My stomach was in knots...stressed to no end, everything hurt, and tears continued to trickle one at a time down my face. They made their way through the rinkles of my puckered face of pain like water fills every low groove to get to the rest of it's kind in a creak.

I was at wits end... I felt completely hopeless at that very moment. My life, that was not much of a life to begin with, had fallen apart in many chapters...and things had only gotten worse along the way. I wasn't sure if I just didn't remember my past well enough, or if this was almost worse... To be running, in fear, and for fear, that you will be killed at any second... To be on the run at all the times, only stopping for a short time before either being too scared to stay, or having no choice. My life was like a storm. It got far worse at times, but even in at the mildest of moments, it was still dangerous, and unpredictable...

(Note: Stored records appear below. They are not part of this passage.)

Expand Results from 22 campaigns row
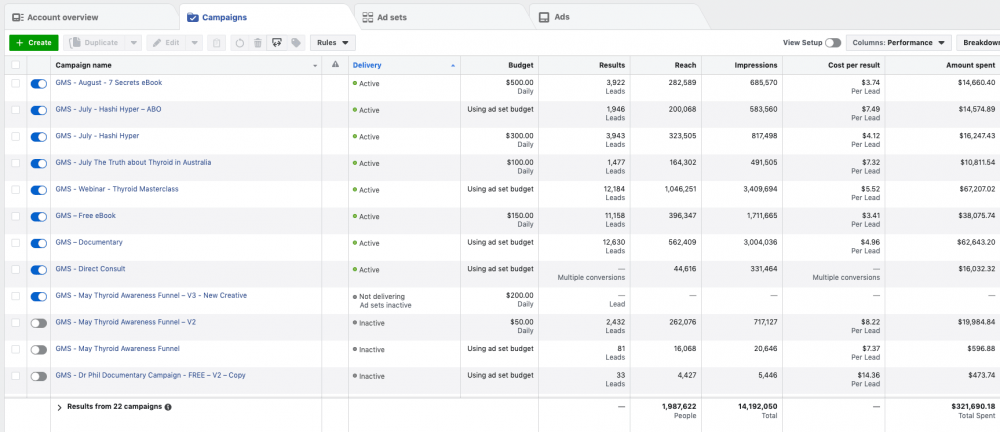1000x432 pixels. pyautogui.click(x=59, y=407)
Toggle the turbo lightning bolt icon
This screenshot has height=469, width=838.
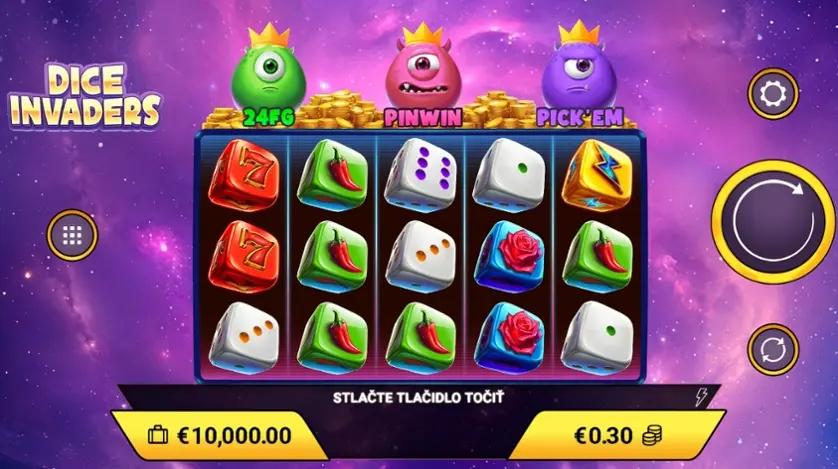701,397

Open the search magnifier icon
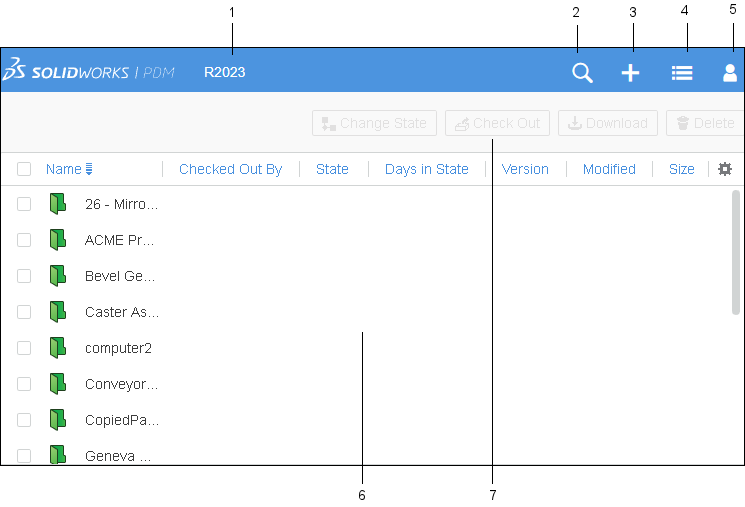click(x=582, y=73)
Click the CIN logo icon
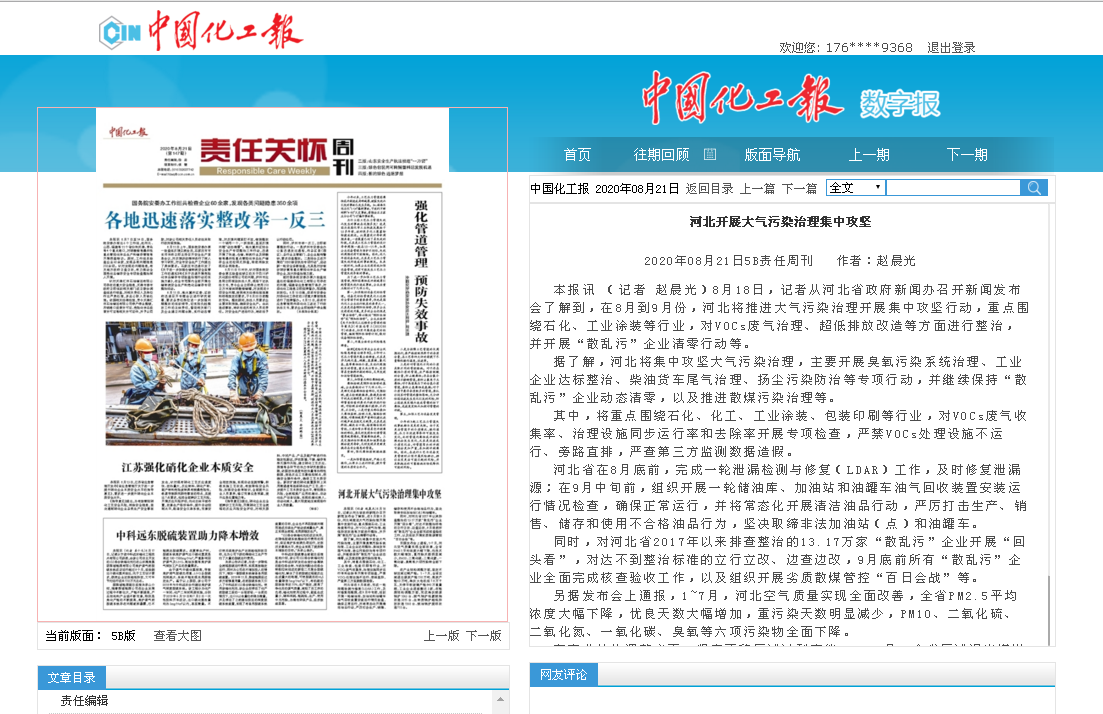 point(119,32)
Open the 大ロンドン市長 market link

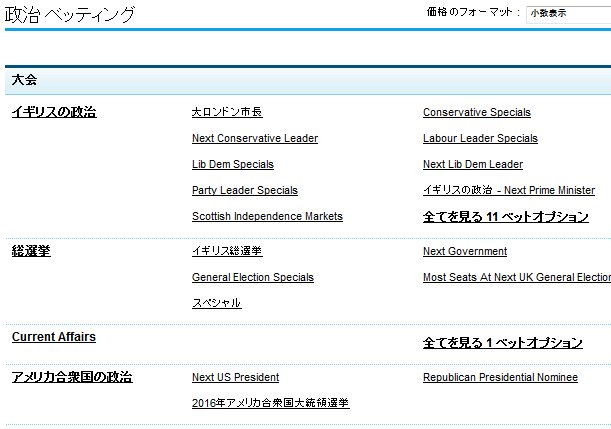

Everything had gone from bad to worse. In the back of my mind I recalled my intenchions...or hopes really...that I would some day be at peace. As if, I could run away, and suddenly life would be simple and happy, like I had always wished it to be... But with every turn I made, I found this to be hopelessly untrue. I was in danger then, and always would be...

What is in store for me? I wondered, in destress. It was like my thoughts had a direct path to my tear ducts. Every time I thought in silents words my eyes would brim with unsteady tears. I wondered what was ahead... Would I ever be able to feel safe? Or even, not feel like death was right around the corner?? My mind wondered continuously... I couldn't take it... This plan, was nothing but good intentions and hopes... Faulty ones at that... I knew if I didn't get killed that night, I would probably be killed horribly by some kind of wild creature, or be caught up with and tortured beyond what I could comprehend.

It was just too much...

Emotion level, peaked... Physially and mentally weak... Fear level, unimaginable... Frame of mind...Continuing to worsen. I couldn't take it... Nothing good could possibly come to mind... Only worse - and worse - and worse.

"One bullet!" "Only one damn bullet!" I said to my self as my tears started rappidly increasing, and I was begining to lose my mind from fear, hunger, and lack of sleep. Then, I stopped...

My focus changed...

My attitude changed...

Suddenly, the answer to all of my troubles was just in front of me, easily accessable, and easily done. Something so simple, quick, and peacful... At that moment, it seemed like common sence... Like, who wouldn't do that, or have already done it? Emotionless, I began plaught my death. As quick and easy as a pull of the trigger. I was thinking myself a fool for not thinking of the propper use for that one piddily bullet.I was at wits end, and this sounded like a perfect way out.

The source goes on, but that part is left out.